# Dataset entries

►

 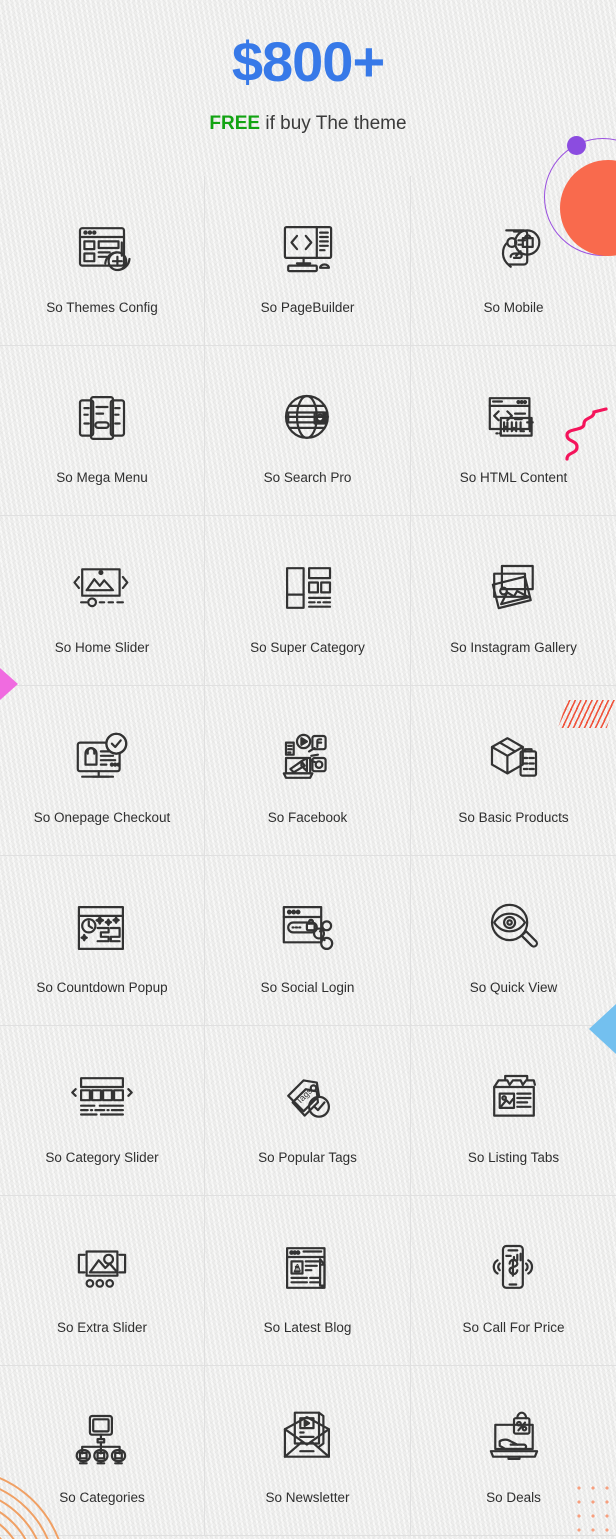 What do you see at coordinates (235, 124) in the screenshot?
I see `free-badge-text: FREE` at bounding box center [235, 124].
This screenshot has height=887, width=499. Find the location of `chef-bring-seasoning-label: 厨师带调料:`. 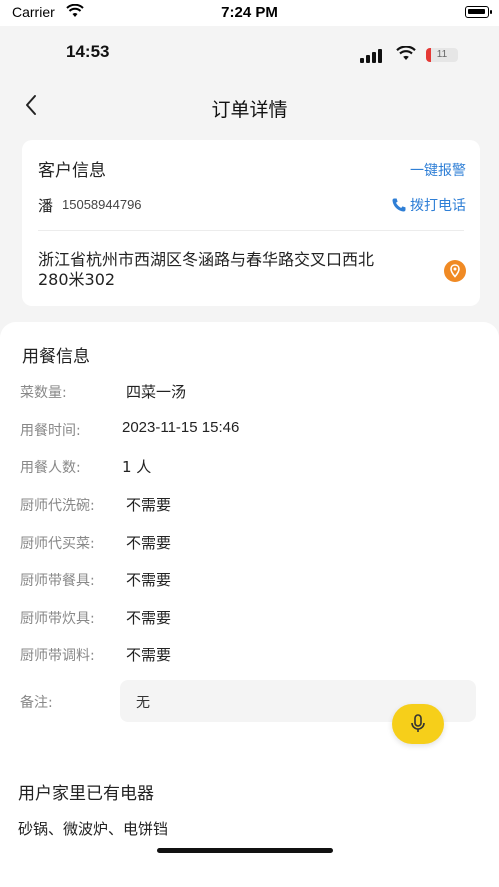

chef-bring-seasoning-label: 厨师带调料: is located at coordinates (58, 656).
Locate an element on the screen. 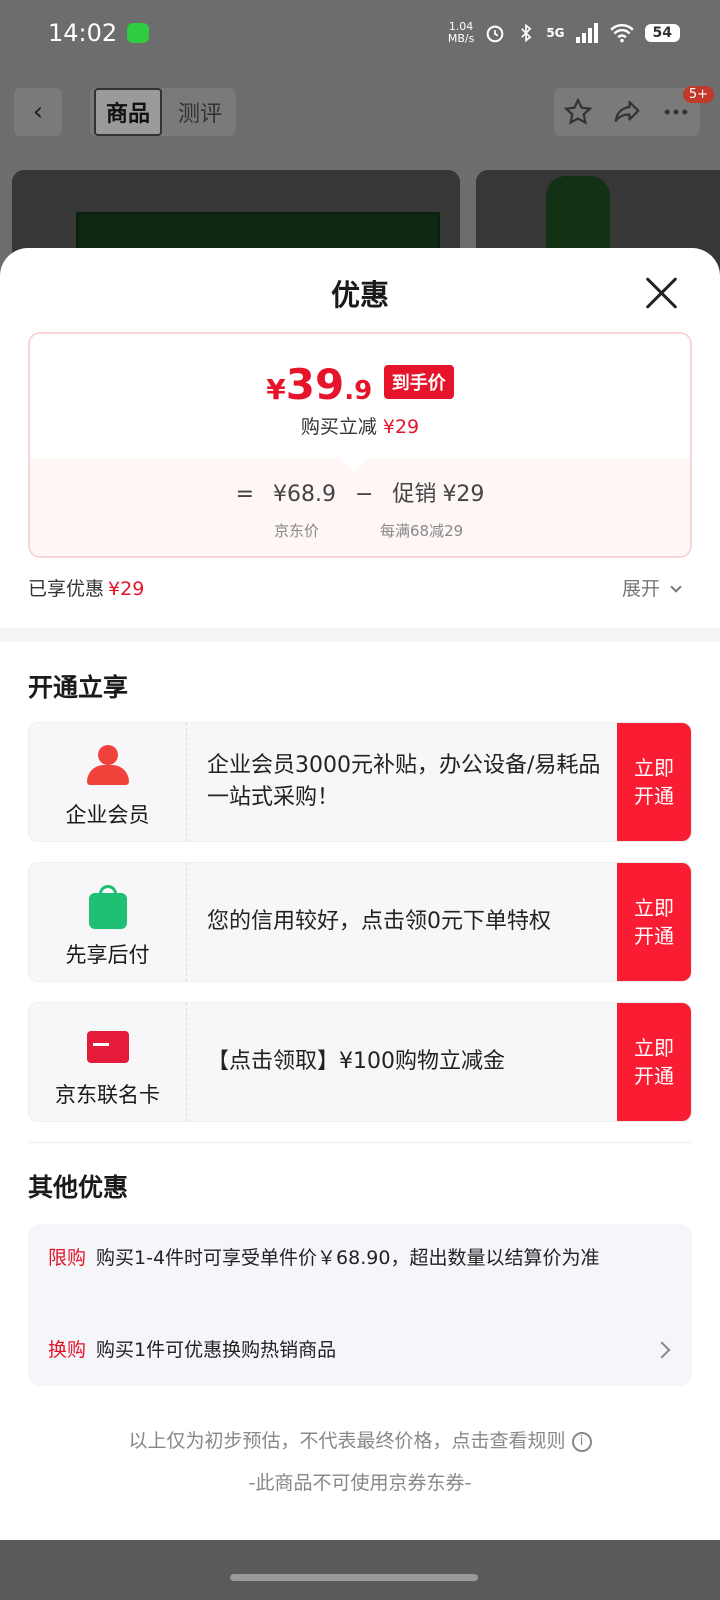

◄

# Task statement
Recast the lines of the entries above as a numbered list, omitting blank lines and the pictures.

# Task answer
1.   What do you see at coordinates (235, 124) in the screenshot?
2. I see `free-badge-text: FREE` at bounding box center [235, 124].
3. This screenshot has height=887, width=499. Find the location of `chef-bring-seasoning-label: 厨师带调料:`. 
4. chef-bring-seasoning-label: 厨师带调料: is located at coordinates (58, 656).
5. Locate an element on the screen. 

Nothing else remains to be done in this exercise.